I ricercatori hanno seguito questi batteri nel corso dei tentativi di introdursi e di vivere in cellule in coltura per 14 mesi. I ricercatori notavano che, con il passare delle settimane e dei mesi, questi batteri cambiavano, a livello di genoma e di espressione genica, per meglio adattarsi alle condizioni delle cellule ospitanti, che potevano cambiare, e per meglio riprodursi ma soprattutto per passare da una cellula all’altra.

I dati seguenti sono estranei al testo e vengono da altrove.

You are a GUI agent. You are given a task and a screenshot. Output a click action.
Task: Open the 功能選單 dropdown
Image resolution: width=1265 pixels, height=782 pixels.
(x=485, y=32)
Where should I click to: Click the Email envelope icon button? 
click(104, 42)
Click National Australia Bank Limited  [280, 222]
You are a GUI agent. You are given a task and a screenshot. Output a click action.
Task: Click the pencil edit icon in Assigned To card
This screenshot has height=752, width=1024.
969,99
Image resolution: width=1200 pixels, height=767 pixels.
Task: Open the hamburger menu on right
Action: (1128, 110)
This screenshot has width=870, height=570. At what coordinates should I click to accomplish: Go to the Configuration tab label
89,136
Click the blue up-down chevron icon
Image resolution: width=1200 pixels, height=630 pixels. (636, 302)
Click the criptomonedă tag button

In sostanza i ricercatori hanno utilizzato i batteri Parachlamydia come sistema modello per comprendere quello che è uno dei più grandi problemi, per quanto ci riguarda, dei batteri patogeni, ossia la loro capacità di evolvere e in particolare di rendere farmaci ed antibiotici innocui.
Si parla infatti di aver “superbatteri” quando ci si trova di fronte a batteri che si sono evoluti più volte per non essere intaccati da uno o più antibiotici.

I ricercatori si accorgevano che i batteri aumentavano sempre di più il loro potenziale di infettività quando dovevano passare da una cellula ospitante all’altra per sopravvivere differentemente da quei batteri che invece tendevano a rimanere in una sola cellula oppure nelle cellule figlie quando la cellula primaria si divideva, come spiega Paul Herrera, uno degli autori principale dello studio.
I ricercatori hanno sostanzialmente monitorato l’evoluzione dei batteri in tempo pressoché “reale”: hanno confrontato i geni dei batteri all’inizio dell’esperimento con i geni dei batteri nati dopo più di 500 generazioni. Scoprivano che i geni di questi due gruppi di batteri erano molto differenti e ciò era causato proprio da quei batteri che dovevano passare da una cellula ospitante all’altra per sopravvivere.

“La via di trasmissione gioca un ruolo cruciale nello sviluppo dell’infettività nei batteri dipendenti dall’ospite. L’aumento osservato nell’infettività si basa su una varietà di differenze genetiche e sui principali cambiamenti nell’espressione genica”, spiega Matthias Horn, altro autore dello studio.